Description
This article describes how users' group membership is not updated at FortiProxy.
The authentication methods covered in this manual will always involve some communication with a remote server, such as Samba authentication, LDAP user binding, and LDAP group queries.
To improve performance, the FortiProxy unit builds some short-time and some long-time group information caches.
When the LDAP group query is finished, the FortiProxy unit always builds a short-time cache, so when the user is authenticated, the short-time cache is searched first.
If there is a match, the LDAP group query procedure is saved. The proxy-auth-timeout setting controls the lifetime of this cache.
During workday mornings, all short-time caches are flushed off the off-work inactivity.
Workday mornings create some authentication traffic bursts toward the server with more users logging on at the same time. If this is an issue, the FortiProxy unit has one long-time cache (using the ldap-user-cache setting).
When the long-time cache is enabled, the group cache is kept 15 days for inactivity and uses background refreshing to fetch server-side changes.

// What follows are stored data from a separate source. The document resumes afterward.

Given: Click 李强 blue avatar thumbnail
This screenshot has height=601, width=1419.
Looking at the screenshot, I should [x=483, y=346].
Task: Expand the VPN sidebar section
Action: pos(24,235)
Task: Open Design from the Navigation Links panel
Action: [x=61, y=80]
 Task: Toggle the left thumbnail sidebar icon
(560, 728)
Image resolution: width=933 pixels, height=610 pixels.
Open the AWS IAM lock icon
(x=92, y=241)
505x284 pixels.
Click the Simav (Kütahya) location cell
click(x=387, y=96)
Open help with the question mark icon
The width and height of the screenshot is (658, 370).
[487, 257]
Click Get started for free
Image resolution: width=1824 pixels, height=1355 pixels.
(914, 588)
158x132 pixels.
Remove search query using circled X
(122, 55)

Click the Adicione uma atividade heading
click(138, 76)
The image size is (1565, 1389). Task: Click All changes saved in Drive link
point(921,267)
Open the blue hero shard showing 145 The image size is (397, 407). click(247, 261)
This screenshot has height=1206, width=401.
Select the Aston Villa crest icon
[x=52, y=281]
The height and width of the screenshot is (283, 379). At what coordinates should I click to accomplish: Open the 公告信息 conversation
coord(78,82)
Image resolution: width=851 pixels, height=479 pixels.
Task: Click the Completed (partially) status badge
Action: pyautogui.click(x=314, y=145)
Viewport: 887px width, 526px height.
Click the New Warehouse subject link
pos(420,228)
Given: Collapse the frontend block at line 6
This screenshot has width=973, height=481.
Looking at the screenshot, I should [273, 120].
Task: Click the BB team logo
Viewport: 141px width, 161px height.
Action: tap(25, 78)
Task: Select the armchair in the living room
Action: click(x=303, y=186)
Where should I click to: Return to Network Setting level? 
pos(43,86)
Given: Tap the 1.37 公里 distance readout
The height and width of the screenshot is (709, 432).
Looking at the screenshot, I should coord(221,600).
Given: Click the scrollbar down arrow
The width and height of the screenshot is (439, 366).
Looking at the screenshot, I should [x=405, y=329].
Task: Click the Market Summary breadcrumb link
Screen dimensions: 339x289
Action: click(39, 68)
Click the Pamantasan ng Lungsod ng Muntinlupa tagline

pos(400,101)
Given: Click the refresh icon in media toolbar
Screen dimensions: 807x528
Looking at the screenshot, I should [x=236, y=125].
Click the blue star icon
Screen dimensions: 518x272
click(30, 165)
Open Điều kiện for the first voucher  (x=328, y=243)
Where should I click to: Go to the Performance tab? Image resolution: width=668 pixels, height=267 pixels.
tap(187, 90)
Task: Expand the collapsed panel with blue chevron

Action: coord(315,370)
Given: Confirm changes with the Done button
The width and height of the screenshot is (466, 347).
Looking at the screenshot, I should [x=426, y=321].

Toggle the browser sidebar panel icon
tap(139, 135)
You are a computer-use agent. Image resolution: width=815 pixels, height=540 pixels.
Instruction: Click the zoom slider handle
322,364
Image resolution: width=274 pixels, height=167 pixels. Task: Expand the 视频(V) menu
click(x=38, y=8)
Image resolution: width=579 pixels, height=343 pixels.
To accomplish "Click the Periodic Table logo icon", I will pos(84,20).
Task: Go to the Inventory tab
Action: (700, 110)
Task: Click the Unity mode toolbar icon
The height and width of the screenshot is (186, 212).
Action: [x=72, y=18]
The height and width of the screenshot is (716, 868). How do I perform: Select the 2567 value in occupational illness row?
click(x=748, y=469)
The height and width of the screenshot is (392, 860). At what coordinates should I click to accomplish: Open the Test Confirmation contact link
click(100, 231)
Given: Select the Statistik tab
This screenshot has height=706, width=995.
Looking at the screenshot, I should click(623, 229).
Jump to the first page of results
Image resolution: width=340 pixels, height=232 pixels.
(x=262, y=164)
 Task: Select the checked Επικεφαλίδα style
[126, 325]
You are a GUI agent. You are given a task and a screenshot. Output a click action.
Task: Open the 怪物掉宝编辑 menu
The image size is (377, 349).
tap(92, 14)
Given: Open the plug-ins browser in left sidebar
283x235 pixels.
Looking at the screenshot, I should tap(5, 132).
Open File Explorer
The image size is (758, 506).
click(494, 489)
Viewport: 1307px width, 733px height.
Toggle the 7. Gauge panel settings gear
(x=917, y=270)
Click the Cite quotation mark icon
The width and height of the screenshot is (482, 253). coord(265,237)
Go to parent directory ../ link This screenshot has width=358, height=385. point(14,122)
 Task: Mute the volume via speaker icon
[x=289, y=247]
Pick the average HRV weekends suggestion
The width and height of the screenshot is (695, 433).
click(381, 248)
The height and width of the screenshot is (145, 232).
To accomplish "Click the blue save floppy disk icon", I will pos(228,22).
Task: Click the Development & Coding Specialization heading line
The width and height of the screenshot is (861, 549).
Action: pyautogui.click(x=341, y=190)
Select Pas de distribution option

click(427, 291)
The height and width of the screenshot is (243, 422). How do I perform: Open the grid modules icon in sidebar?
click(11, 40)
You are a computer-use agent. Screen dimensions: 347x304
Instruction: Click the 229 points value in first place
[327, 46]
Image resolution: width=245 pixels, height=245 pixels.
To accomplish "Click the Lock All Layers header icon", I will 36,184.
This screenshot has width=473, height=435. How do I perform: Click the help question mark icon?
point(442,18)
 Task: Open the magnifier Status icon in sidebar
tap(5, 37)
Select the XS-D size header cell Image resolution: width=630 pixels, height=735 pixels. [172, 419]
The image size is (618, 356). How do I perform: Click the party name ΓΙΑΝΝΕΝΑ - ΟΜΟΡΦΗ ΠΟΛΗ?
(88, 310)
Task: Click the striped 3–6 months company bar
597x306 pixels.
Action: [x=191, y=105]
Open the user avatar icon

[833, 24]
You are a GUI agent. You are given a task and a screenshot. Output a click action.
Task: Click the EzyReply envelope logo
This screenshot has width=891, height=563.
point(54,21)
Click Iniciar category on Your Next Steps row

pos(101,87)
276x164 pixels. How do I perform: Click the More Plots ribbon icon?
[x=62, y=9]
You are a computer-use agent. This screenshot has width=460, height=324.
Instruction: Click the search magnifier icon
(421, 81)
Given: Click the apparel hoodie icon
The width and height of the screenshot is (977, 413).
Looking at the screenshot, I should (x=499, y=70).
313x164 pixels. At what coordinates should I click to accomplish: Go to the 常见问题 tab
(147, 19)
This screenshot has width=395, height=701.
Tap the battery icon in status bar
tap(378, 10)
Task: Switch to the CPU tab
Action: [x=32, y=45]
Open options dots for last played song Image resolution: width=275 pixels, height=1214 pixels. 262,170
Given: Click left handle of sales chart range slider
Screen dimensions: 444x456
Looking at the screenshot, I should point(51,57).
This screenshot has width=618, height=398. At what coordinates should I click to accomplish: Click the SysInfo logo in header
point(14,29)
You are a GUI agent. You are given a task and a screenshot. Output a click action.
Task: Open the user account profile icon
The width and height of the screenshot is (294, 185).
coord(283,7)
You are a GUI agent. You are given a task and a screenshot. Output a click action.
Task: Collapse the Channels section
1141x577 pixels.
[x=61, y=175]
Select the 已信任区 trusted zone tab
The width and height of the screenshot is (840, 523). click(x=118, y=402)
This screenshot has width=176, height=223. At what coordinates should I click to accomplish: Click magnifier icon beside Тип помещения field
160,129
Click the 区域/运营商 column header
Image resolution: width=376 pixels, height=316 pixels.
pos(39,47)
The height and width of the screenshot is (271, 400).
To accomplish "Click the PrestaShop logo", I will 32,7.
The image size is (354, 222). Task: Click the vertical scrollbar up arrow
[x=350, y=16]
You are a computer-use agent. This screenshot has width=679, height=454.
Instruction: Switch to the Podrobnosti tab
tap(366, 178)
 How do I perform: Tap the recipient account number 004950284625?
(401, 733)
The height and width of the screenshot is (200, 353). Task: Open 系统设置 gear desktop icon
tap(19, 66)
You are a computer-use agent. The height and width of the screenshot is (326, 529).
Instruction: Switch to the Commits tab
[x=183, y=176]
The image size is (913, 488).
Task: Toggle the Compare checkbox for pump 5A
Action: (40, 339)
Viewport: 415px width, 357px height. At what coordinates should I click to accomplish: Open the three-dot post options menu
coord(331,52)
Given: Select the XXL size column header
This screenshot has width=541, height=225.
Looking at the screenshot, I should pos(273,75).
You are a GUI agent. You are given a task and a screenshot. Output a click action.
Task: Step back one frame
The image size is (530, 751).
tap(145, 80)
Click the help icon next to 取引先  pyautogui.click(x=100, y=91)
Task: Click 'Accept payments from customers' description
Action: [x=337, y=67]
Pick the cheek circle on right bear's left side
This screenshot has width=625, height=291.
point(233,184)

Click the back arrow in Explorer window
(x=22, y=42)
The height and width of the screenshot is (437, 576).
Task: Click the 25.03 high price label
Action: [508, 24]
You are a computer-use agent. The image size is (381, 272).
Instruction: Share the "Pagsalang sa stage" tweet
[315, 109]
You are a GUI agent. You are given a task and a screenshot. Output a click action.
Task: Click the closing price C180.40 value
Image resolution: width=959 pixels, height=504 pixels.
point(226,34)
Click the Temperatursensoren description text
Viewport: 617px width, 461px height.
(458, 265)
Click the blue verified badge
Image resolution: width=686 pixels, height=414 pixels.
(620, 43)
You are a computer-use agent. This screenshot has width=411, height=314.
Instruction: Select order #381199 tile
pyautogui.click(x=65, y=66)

The FortiProxy unit queries the local short-time cache first and then queries the public long-time cache.
If there are any cache hits, there is no external server communication.
This is done to prevent a higher load on the LDAP server itself, as otherwise, FortiProxy would send group membership queries for all users with each new authentication request.
This can especially generate a high load on the LDAP server with session-based authentication.
A common misunderstanding is that the config system global setting 'proxy-auth-lifetime' would control when the group is updated, however, the group membership stays cached inside FortiProxy for the predefined time, regardless of the 'proxy-auth-lifetime' timeout value.
Solution
In order to have real-time communication with the AD, the long-time cache must be disabled:
# config web-proxy global
set ldap-user-cache disable <- by default it is enabled.
end
Enable = LDAP auth is done by WAD user-info.
Disable = LDAP auth is done by fnbamd.
Note that the 'ldap-user-cache' option only works with Windows AD. For any other vendors like Novel e-directory LDAP server, 'ldap-user-cache' option should be disabled.
To ensure group changes are seen for already authenticated users, it is necessary to unauthenticate the individual explicit proxy user or the whole user list:
# diagnose wad user clear <- Clear all proxy users.
# diagnose wad user clear <ID> <IP> <VDOM> <- Clear a specified user.
Example:
# diagnose wad user list
ID: 2, IP: 10.0.11.142, VDOM: root
user name : proxusr@DOMAINTEST.LOCAL
duration : 124
auth_type : 0
auth_method : 3 (Kerberos)
pol_id : 12
g_id : 11
user_based : 0
expire : 8
LAN:
bytes_in=107500 bytes_out=1169255
WAN:
bytes_in=799170 bytes_out=40959
# diagnose wad user clear 2 10.0.11.142 root
The next authentication attempt should fetch the user's group information from the LDAP server, any new group change performed for this user on the LDAP will be shown in the group membership for the authenticated user.
Note that disabling the 'ldap-user-cache' can cause more load on the LDAP /AD server, depending on the number of authentication requests and a number of proxy users, as it would send more queries to the LDAP server.